[PROBLEM TO SOLVE] Output the entries word for word. Omit images.

[AVAILABLE DATA]
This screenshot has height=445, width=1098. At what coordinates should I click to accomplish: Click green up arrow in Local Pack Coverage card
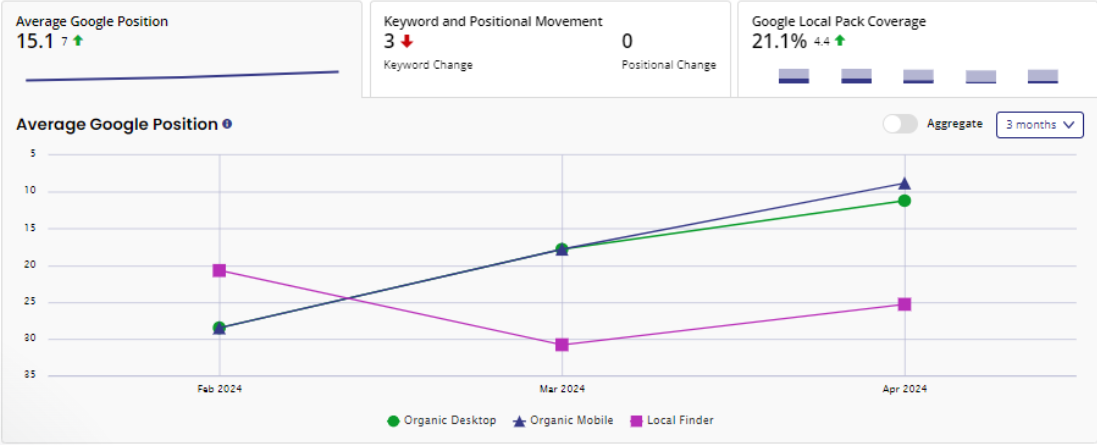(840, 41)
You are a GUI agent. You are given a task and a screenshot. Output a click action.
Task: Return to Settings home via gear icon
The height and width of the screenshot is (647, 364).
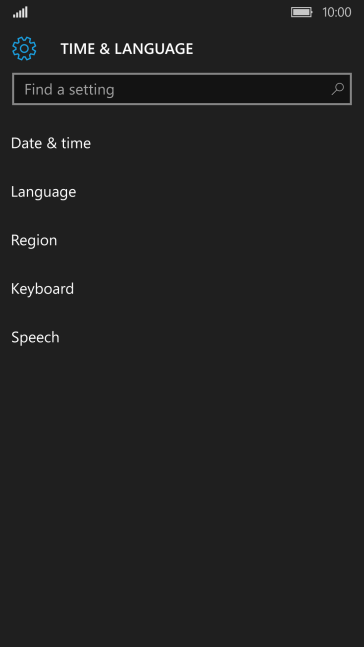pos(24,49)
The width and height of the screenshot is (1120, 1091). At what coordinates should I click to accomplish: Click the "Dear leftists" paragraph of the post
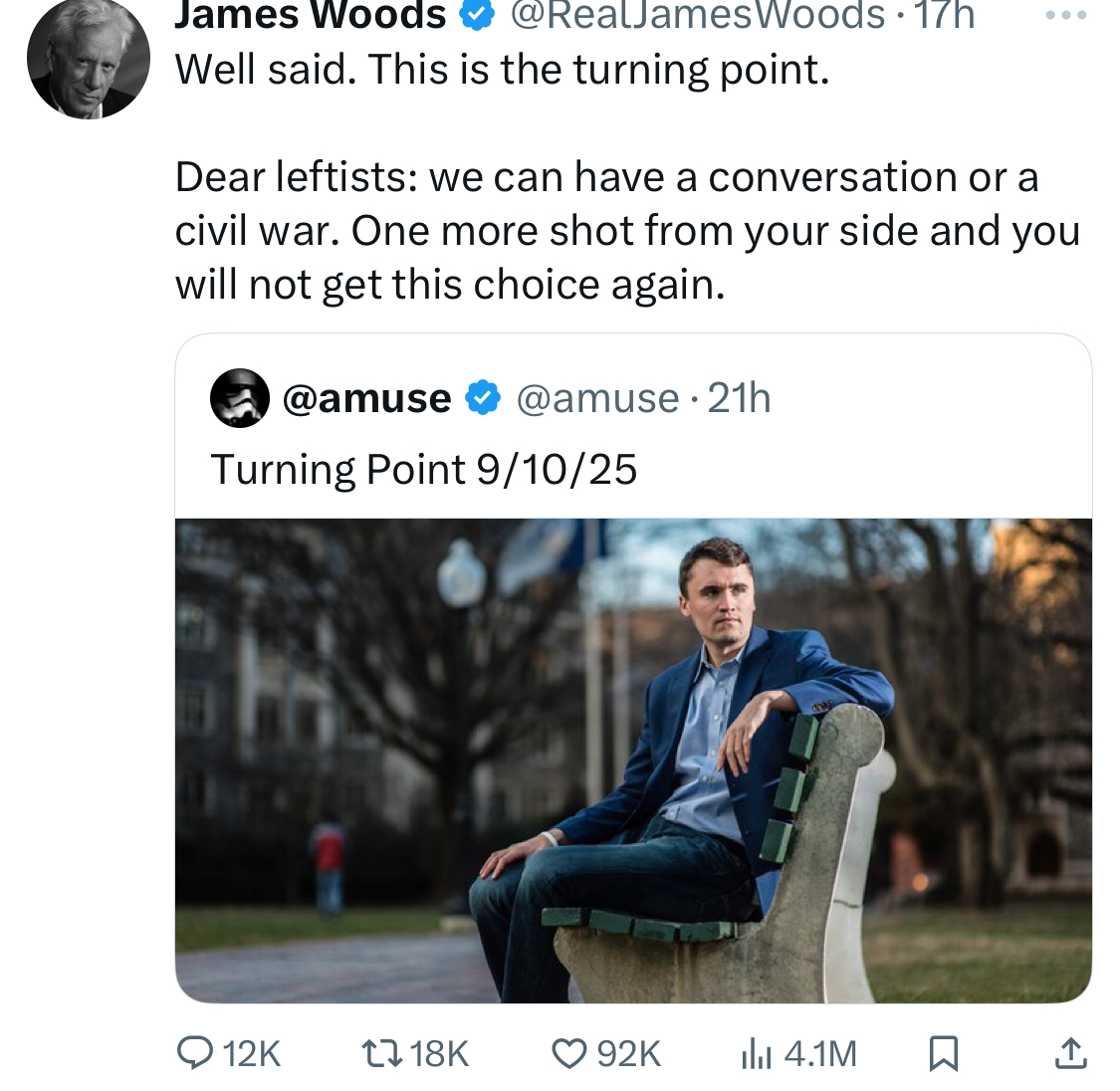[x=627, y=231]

[PROBLEM SOLUTION]
This screenshot has height=445, width=1098. At what coordinates should I click to accomplish: Click green up arrow in Local Pack Coverage card
(840, 41)
You are a GUI agent. You are given a task and a screenshot. Output a click action.
Task: Return to Settings home via gear icon
The height and width of the screenshot is (647, 364).
pos(24,49)
The width and height of the screenshot is (1120, 1091). At what coordinates should I click to accomplish: Click the "Dear leftists" paragraph of the post
[x=627, y=231]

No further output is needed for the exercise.